Hacker News new | ask | show | jobs
by trishume 3422 days ago
Shameless plug: my implementation of Sublime's syntax highlighting engine in Rust has similar optimizations and more. I'm not at my computer to benchmark on the same files but it should be >2x as fast as their "after" numbers just based on lines/second for JS-like files.

This evening I'm even trying to port it to a pure Rust regex engine that should eliminate non-Rust code and make it substantially faster.

It also implements the sublime-syntax format which is a superset of tmlanguage that allows even nicer highlighting.

https://github.com/trishume/syntect

4 comments

So I ran the sqlite3.c benchmark on my machine (a comparable "somewhat powerful" machine) and it took 6.7s with my engine vs 10.9s with the new VSCode one. Both are doing tokenization+theme matching but the machines and exact grammars are not necessarily the same. I'm using ST3's C grammar but they are using a different one. It could be that I ran it on a faster computer with an easier grammar, or it could be the opposite. It's close enough I'm not willing to claim my engine is substantially faster.

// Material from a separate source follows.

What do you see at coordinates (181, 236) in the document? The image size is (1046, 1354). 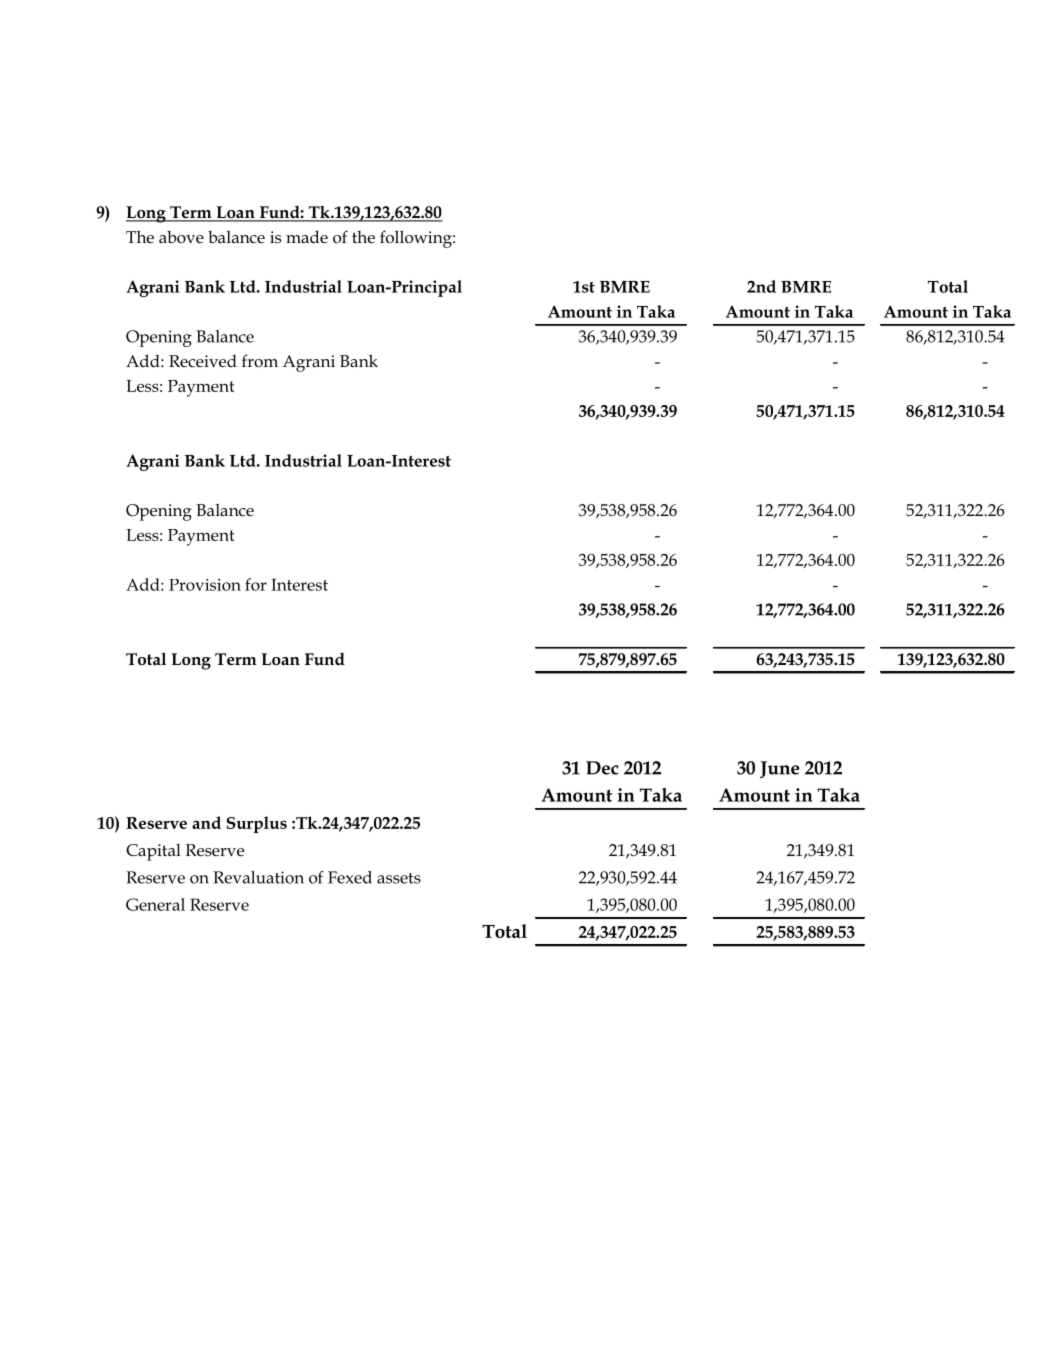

For context Sublime Text 3 takes 2 seconds with the same grammar and same file on the same computer due to using a better custom regex engine written specifically for highlighting.

Given what alexdima mentioned in a different comment about spending most of the time in the regex engine, I'm not sure that my engine would be substantially faster under exactly identical conditions since I'm also bottlenecked by Oniguruma.

However, maybe after I port my engine to https://github.com/google/fancy-regex I'll be substantially faster. And if I do it is likely they could also benefit from a fancy-regex port.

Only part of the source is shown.